## What this task involves:
Your output is the line containing "info@glowbuddy.net (256, 619)" plus every line after it in the listing, reproduced exactly.
---- Source information
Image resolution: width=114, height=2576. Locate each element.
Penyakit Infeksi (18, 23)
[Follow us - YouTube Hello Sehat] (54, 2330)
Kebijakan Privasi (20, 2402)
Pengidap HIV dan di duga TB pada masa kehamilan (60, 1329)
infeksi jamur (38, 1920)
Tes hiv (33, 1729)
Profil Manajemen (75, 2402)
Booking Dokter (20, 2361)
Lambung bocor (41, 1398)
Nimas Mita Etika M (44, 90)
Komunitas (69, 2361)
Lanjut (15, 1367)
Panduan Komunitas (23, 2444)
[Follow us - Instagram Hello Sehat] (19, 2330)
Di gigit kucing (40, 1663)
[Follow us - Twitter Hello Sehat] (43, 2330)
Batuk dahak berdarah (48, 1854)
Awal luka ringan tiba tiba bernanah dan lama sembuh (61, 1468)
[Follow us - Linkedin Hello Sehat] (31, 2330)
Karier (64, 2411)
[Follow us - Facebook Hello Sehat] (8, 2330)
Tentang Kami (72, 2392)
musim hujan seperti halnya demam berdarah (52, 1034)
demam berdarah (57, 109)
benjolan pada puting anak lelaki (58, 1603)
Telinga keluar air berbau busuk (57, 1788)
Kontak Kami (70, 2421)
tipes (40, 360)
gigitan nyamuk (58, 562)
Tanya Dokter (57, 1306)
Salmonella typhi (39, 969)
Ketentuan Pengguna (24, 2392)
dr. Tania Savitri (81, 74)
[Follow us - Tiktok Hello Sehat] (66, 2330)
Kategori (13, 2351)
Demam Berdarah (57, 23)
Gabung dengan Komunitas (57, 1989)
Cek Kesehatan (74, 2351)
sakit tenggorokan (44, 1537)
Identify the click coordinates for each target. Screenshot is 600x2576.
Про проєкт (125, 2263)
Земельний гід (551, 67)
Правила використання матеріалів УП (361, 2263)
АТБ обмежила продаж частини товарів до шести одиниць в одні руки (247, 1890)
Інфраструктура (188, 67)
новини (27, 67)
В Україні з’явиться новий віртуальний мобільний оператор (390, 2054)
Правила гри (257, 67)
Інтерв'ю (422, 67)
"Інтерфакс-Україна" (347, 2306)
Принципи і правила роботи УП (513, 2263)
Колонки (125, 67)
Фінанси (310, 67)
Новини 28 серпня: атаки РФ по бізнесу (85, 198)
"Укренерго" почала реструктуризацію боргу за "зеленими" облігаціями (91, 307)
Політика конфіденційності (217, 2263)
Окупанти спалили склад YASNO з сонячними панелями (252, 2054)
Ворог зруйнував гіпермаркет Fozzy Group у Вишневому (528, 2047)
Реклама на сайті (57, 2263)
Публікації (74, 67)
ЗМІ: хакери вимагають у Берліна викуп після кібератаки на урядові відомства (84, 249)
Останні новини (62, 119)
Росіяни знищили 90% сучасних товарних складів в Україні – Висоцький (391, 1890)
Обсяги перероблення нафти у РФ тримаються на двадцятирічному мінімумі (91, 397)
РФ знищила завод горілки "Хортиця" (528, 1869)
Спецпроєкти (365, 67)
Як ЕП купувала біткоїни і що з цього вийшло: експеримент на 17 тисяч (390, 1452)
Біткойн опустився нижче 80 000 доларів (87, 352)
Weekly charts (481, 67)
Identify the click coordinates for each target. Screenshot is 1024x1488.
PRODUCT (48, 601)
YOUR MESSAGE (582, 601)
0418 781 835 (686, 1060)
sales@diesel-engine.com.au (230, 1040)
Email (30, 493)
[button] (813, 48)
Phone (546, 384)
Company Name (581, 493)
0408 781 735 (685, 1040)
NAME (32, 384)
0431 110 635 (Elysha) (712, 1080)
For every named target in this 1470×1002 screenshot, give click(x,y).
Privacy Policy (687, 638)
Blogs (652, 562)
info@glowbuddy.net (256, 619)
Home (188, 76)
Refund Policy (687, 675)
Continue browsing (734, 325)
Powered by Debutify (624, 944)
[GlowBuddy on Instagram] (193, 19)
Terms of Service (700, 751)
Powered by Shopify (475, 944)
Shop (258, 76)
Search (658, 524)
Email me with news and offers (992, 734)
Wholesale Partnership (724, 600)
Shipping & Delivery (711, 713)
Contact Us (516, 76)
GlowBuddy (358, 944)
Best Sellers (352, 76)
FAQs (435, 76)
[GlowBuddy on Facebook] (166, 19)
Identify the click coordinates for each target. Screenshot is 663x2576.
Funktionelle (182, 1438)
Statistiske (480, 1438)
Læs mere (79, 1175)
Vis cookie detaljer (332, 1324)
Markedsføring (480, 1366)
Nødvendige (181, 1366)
--------
## Response below:
info@glowbuddy.net (256, 619)
Home (188, 76)
Refund Policy (687, 675)
Continue browsing (734, 325)
Powered by Debutify (624, 944)
[GlowBuddy on Instagram] (193, 19)
Terms of Service (700, 751)
Powered by Shopify (475, 944)
Shop (258, 76)
Search (658, 524)
Email me with news and offers (992, 734)
Wholesale Partnership (724, 600)
Shipping & Delivery (711, 713)
Contact Us (516, 76)
GlowBuddy (358, 944)
Best Sellers (352, 76)
FAQs (435, 76)
[GlowBuddy on Facebook] (166, 19)
Identify the click coordinates for each target. Screenshot is 663x2576.
Funktionelle (182, 1438)
Statistiske (480, 1438)
Læs mere (79, 1175)
Vis cookie detaljer (332, 1324)
Markedsføring (480, 1366)
Nødvendige (181, 1366)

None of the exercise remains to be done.